#### What to produce:
Reproduce all entries precisely, down to the last character.

Information given START

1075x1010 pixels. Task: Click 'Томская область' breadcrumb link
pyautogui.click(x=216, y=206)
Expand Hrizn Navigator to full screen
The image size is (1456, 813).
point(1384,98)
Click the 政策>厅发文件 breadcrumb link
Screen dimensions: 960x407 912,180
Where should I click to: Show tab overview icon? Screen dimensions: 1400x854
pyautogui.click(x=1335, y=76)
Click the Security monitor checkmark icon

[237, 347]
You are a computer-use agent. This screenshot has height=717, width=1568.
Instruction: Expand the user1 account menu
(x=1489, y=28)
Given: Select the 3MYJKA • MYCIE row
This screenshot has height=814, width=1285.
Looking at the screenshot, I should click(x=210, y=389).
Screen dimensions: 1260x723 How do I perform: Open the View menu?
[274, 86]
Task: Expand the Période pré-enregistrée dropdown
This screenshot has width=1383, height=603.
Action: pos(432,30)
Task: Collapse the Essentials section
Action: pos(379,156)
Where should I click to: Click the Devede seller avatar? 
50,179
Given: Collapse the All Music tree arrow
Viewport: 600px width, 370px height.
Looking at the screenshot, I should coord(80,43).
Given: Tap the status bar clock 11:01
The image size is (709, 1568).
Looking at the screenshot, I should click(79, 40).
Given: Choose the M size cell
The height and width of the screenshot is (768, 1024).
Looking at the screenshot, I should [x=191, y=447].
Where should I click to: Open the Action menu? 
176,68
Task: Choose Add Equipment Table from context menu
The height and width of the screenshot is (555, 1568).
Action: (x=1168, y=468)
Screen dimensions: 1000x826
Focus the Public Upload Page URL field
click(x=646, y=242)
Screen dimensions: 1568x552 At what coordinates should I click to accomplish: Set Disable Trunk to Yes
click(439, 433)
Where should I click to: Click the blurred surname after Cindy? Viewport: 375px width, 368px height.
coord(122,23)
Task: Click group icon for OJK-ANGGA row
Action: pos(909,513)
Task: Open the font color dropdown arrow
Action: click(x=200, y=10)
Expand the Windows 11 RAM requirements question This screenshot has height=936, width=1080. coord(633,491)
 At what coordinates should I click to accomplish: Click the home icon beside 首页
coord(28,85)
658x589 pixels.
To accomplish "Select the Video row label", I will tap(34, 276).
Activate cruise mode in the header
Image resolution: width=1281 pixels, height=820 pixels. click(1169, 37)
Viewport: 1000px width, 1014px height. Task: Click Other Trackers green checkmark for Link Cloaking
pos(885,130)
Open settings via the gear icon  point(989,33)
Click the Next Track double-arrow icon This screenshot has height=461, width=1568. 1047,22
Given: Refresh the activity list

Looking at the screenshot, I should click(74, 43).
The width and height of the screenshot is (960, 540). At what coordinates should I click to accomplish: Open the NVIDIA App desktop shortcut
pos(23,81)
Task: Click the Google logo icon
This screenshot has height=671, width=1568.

Information given END

#### Response box:
1075x1010 pixels. Task: Click 'Томская область' breadcrumb link
pyautogui.click(x=216, y=206)
Expand Hrizn Navigator to full screen
The image size is (1456, 813).
point(1384,98)
Click the 政策>厅发文件 breadcrumb link
Screen dimensions: 960x407 912,180
Where should I click to: Show tab overview icon? Screen dimensions: 1400x854
pyautogui.click(x=1335, y=76)
Click the Security monitor checkmark icon

[237, 347]
You are a computer-use agent. This screenshot has height=717, width=1568.
Instruction: Expand the user1 account menu
(x=1489, y=28)
Given: Select the 3MYJKA • MYCIE row
This screenshot has height=814, width=1285.
Looking at the screenshot, I should click(x=210, y=389).
Screen dimensions: 1260x723 How do I perform: Open the View menu?
[274, 86]
Task: Expand the Période pré-enregistrée dropdown
This screenshot has width=1383, height=603.
Action: pos(432,30)
Task: Collapse the Essentials section
Action: pos(379,156)
Where should I click to: Click the Devede seller avatar? 
50,179
Given: Collapse the All Music tree arrow
Viewport: 600px width, 370px height.
Looking at the screenshot, I should coord(80,43).
Given: Tap the status bar clock 11:01
The image size is (709, 1568).
Looking at the screenshot, I should click(79, 40).
Given: Choose the M size cell
The height and width of the screenshot is (768, 1024).
Looking at the screenshot, I should [x=191, y=447].
Where should I click to: Open the Action menu? 
176,68
Task: Choose Add Equipment Table from context menu
The height and width of the screenshot is (555, 1568).
Action: (x=1168, y=468)
Screen dimensions: 1000x826
Focus the Public Upload Page URL field
click(x=646, y=242)
Screen dimensions: 1568x552 At what coordinates should I click to accomplish: Set Disable Trunk to Yes
click(439, 433)
Where should I click to: Click the blurred surname after Cindy? Viewport: 375px width, 368px height.
coord(122,23)
Task: Click group icon for OJK-ANGGA row
Action: pos(909,513)
Task: Open the font color dropdown arrow
Action: click(x=200, y=10)
Expand the Windows 11 RAM requirements question This screenshot has height=936, width=1080. coord(633,491)
 At what coordinates should I click to accomplish: Click the home icon beside 首页
coord(28,85)
658x589 pixels.
To accomplish "Select the Video row label", I will tap(34, 276).
Activate cruise mode in the header
Image resolution: width=1281 pixels, height=820 pixels. click(1169, 37)
Viewport: 1000px width, 1014px height. Task: Click Other Trackers green checkmark for Link Cloaking
pos(885,130)
Open settings via the gear icon  point(989,33)
Click the Next Track double-arrow icon This screenshot has height=461, width=1568. 1047,22
Given: Refresh the activity list

Looking at the screenshot, I should click(74, 43).
The width and height of the screenshot is (960, 540). At what coordinates should I click to accomplish: Open the NVIDIA App desktop shortcut
pos(23,81)
Task: Click the Google logo icon
This screenshot has height=671, width=1568.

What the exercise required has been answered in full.